为提高基质辅助激光解析电离飞行时间质谱技术(MALDI-TOF MS)在李斯特氏菌属鉴定中的分辨能力,建立快速准确鉴定单增和英诺克李斯特氏菌的质谱学方法。通过采集79株单增和57株英诺克李斯特氏菌的指纹图谱,利用Clin Pro tools软件对数据进行统计学分析,建立数学判别模型并验证其准确性。峰统计结果显示,两组数据峰强度差异显著的特征峰有16个,推测出单增李斯特氏菌生物标志物6个,英诺克李斯特氏菌10个,发现在单增李斯特氏菌中质量峰3985/7970 u和3972/7942 u是独立且连锁存在。基于遗传算法的判别模型交叉验证率和检测识别能力最强,分别为99.44%和100.00%,经验证准确率达到96%以上,可实现对单增和英诺克李斯特氏菌的快速准确鉴定。同时,利用Bruker Biotyper软件将以上菌株建库形成了实验室内部李斯特氏菌谱库,对8株未测李斯特氏菌进行搜库鉴定,匹配分数均高于商品化数据库,提升了MALDI-TOF MS对李斯特菌属的自动鉴定能力。

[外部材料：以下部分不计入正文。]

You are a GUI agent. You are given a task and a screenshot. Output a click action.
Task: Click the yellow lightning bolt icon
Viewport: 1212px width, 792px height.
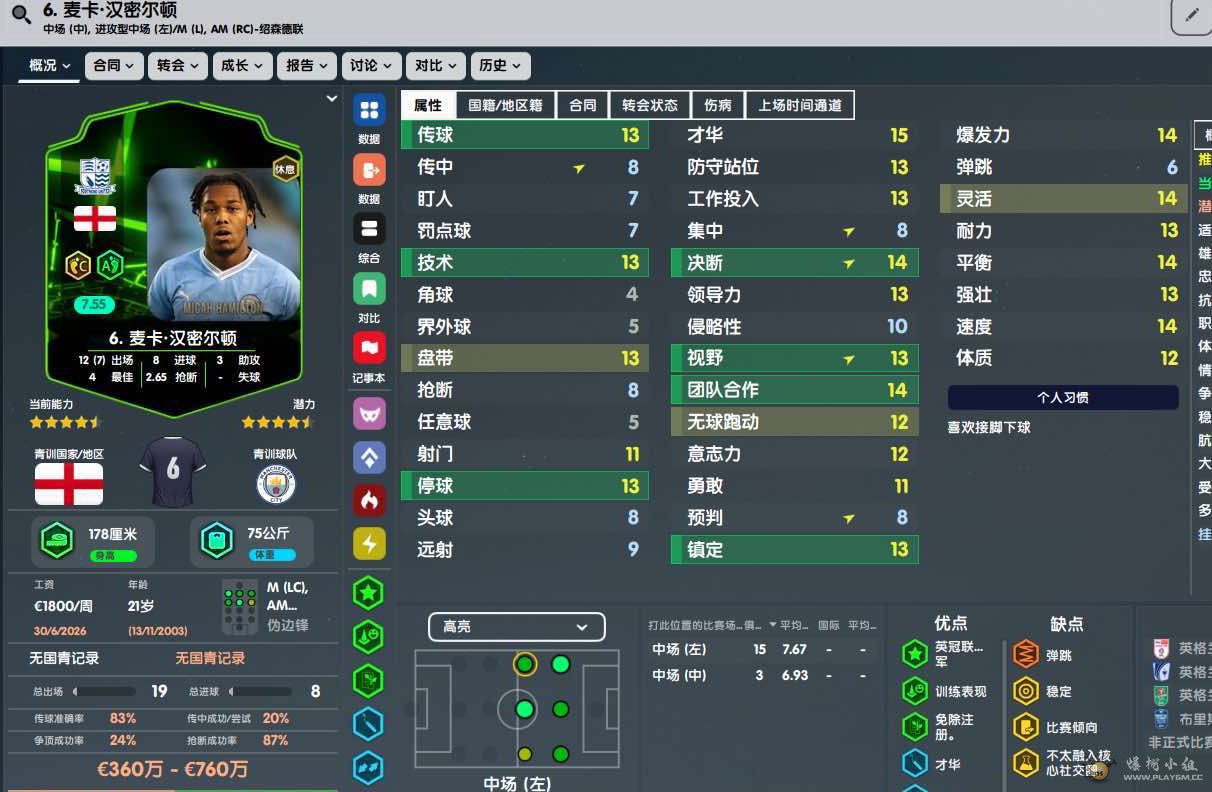pos(369,543)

Rapid Identification of L. monocytogenes and L. innocua Based on MALDI-TOF MS

To improve the discrimination ability of MALDI-TOF MS in identifying Listeria species, the objective of this work was to establish a rapid and accurate MS method to discriminate L. monocytogenes and L. innocua. Protein mass spectra of 79 verified L. monocytogenes and 57 L. innocua strains were generated using MALDI-TOF MS and subsequently analyzed with ClinPro tools software for specific biomarker identification and discrimination model establishment. The results of peak statistic showed that 16 specific peaks with significant difference were identified, including 6 L. monocytogenes and 10 L. innocua specific biomarker candidates, respectively. It was found that the mass peaks 3985/7970 u and 3972/7942 u in Listeria monocytogenes were independent and linked. Furthermore, the discrimination model based on genetic algorithm presented better cross validation (99.44%) and recognition capability (100.00%), and correct classified rate could reach above 96%, which can obtain the rapid and accurate identification for L. monocytogenes and L. innocua. Meanwhile, main spectra of a defined collection of these strains were compiled using Bruker Biotyper software and added to an in-house reference library. Evaluation of this library with 8 untested Listeria strains yielded improved score values, which were higher than that of commercial database. Application of the in-house database can improve the automatic identification capability of MALDI-TOF MS for Listeria species.